GOAL OF THE EXERCISE → Your task is to tally the lines of the listing containing the word "logo" and report the figure alone.

------ PROVIDED MATERIAL

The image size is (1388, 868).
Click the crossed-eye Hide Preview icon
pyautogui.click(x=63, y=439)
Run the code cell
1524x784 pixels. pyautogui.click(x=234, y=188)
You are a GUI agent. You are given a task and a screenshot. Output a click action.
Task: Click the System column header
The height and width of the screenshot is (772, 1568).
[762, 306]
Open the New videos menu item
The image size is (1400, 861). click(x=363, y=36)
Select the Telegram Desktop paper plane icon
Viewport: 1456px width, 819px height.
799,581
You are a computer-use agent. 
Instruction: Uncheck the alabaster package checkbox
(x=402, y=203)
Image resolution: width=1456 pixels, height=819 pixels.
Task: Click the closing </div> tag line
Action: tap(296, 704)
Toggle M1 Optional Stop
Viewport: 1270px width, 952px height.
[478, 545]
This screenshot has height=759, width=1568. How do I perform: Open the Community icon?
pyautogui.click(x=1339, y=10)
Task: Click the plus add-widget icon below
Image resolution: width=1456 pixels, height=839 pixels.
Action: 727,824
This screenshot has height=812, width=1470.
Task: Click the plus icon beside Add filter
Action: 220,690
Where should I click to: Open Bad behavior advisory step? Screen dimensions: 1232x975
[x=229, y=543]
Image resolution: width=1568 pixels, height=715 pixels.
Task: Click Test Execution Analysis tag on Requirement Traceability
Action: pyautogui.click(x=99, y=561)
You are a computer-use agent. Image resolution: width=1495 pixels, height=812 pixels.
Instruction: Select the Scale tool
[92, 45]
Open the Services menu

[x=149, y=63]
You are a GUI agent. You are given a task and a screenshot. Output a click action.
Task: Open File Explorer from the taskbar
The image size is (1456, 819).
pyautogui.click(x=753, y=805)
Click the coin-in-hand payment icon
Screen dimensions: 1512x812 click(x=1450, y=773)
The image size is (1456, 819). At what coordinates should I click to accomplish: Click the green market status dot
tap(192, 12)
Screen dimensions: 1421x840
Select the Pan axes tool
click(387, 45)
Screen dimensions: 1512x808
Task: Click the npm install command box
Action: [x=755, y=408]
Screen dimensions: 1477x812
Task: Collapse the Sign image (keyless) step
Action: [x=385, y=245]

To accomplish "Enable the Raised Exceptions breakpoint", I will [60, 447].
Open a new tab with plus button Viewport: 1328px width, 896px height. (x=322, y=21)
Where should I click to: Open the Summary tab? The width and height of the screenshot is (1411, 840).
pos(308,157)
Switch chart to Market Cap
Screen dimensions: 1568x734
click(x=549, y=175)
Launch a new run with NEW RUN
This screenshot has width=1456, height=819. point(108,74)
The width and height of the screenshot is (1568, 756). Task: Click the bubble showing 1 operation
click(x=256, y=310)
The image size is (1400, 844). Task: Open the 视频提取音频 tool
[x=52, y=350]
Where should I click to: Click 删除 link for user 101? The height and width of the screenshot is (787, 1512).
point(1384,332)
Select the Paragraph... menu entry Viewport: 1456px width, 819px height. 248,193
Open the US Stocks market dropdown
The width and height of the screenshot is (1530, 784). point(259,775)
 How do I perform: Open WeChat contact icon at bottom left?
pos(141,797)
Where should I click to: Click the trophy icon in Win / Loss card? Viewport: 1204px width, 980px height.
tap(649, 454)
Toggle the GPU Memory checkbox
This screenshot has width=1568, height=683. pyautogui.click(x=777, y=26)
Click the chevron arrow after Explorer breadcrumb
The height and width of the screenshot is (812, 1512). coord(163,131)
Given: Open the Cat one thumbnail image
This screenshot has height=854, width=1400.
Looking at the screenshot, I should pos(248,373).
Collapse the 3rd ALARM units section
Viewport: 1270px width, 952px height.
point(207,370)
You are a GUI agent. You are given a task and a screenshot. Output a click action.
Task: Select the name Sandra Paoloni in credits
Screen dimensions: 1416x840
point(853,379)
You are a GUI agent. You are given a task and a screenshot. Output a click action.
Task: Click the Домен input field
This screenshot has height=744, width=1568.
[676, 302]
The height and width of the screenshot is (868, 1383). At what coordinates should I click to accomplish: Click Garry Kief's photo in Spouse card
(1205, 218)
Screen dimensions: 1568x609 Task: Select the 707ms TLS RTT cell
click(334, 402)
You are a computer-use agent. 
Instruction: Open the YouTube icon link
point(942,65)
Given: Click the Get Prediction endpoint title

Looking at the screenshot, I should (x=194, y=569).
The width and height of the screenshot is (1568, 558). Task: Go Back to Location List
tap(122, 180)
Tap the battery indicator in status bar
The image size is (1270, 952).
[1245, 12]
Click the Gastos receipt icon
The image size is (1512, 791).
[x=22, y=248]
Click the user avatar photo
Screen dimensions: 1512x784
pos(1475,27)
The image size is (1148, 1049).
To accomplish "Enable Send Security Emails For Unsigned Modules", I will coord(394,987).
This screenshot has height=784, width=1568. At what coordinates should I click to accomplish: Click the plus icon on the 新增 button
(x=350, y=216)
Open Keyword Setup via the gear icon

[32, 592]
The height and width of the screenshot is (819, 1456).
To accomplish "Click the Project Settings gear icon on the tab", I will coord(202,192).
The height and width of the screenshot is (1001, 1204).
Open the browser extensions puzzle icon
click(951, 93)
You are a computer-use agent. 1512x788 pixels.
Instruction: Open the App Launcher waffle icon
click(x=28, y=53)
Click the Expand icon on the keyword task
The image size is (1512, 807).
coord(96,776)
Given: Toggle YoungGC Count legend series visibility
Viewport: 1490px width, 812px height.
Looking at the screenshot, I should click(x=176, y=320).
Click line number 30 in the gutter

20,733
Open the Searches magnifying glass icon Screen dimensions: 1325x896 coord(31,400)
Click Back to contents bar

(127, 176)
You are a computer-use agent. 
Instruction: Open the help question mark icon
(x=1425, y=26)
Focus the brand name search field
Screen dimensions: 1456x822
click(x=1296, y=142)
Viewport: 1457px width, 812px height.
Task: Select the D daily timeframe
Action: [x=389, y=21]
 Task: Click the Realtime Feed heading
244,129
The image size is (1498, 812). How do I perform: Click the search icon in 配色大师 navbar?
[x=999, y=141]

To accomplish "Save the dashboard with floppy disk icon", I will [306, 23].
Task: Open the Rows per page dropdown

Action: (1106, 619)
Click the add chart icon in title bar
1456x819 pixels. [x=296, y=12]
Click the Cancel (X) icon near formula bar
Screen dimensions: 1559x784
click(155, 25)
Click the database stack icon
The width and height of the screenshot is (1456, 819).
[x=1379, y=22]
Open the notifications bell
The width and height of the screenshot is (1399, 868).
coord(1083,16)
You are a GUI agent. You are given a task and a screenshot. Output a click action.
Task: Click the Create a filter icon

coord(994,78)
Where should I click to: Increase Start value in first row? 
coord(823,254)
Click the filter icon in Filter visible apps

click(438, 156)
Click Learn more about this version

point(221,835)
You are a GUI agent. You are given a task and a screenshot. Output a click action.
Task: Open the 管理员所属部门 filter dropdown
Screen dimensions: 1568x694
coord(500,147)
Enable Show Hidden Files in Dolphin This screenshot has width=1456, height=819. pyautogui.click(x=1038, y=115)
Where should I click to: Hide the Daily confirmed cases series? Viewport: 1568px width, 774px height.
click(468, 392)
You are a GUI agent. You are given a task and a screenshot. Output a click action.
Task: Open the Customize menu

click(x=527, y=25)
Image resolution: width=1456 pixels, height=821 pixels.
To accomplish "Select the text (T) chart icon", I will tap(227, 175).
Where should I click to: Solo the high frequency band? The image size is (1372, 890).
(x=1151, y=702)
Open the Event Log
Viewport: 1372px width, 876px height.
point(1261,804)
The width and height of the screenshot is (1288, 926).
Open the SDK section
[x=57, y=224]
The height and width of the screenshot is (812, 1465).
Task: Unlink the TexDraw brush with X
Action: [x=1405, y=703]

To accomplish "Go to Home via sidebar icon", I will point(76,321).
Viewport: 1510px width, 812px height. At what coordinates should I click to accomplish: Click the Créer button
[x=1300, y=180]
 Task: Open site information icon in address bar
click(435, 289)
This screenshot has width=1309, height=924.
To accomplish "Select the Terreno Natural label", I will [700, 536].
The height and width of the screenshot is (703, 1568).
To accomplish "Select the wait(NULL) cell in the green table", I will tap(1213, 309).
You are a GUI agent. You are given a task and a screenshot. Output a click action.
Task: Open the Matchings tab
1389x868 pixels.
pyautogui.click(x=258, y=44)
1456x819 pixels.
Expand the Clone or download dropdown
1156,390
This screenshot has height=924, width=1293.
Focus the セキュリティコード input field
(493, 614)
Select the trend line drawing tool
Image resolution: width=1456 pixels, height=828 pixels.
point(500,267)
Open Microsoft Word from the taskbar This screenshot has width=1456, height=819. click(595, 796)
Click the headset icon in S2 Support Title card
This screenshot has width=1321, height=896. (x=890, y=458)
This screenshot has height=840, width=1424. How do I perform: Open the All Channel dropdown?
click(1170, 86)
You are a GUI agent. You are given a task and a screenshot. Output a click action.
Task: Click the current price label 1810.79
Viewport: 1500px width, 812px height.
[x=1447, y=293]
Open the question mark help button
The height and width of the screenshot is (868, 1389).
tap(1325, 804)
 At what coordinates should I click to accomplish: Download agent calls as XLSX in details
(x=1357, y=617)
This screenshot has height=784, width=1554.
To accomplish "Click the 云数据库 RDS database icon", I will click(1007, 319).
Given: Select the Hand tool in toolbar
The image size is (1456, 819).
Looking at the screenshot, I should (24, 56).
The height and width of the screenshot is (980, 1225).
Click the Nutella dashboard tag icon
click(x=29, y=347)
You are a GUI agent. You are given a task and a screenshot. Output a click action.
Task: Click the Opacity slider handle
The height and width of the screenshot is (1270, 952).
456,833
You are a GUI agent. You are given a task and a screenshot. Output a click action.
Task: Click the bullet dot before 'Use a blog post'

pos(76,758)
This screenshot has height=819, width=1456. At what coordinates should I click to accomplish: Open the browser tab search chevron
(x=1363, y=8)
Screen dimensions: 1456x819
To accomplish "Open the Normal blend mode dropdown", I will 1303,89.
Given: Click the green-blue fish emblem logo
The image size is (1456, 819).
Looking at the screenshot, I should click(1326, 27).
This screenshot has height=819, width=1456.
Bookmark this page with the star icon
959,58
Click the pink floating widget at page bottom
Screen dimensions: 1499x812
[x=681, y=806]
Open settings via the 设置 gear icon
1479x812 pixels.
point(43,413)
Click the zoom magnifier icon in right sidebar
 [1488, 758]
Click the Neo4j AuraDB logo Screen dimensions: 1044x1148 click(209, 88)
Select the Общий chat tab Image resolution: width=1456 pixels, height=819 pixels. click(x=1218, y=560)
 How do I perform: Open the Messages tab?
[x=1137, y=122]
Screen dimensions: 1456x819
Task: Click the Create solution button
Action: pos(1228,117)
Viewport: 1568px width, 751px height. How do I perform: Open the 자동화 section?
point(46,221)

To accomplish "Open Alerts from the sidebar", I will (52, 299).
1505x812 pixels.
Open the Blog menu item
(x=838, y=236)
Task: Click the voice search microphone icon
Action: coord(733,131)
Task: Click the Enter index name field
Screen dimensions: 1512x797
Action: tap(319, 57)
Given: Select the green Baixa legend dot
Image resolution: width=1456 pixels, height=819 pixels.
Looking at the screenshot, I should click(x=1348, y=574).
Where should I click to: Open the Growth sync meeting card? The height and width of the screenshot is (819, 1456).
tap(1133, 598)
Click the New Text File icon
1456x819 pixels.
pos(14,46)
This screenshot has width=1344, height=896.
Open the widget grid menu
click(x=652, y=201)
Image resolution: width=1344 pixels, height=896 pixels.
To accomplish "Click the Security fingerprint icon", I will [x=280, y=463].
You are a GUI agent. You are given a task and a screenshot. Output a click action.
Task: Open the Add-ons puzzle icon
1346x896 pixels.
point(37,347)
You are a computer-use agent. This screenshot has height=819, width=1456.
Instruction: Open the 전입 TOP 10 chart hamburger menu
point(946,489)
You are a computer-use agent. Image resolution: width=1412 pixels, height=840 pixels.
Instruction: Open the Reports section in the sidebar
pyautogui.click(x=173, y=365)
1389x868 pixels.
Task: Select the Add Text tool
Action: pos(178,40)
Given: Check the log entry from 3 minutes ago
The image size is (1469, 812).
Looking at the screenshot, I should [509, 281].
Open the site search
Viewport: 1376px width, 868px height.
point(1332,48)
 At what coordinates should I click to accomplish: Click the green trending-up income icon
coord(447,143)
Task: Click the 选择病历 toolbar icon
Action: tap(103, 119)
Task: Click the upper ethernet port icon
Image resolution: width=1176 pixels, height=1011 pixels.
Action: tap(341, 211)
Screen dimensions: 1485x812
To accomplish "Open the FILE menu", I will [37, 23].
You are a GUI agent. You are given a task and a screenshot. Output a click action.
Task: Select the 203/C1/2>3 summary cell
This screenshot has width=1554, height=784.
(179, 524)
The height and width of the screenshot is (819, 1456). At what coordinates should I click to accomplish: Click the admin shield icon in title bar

------------

COMPLETED EXERCISE → 2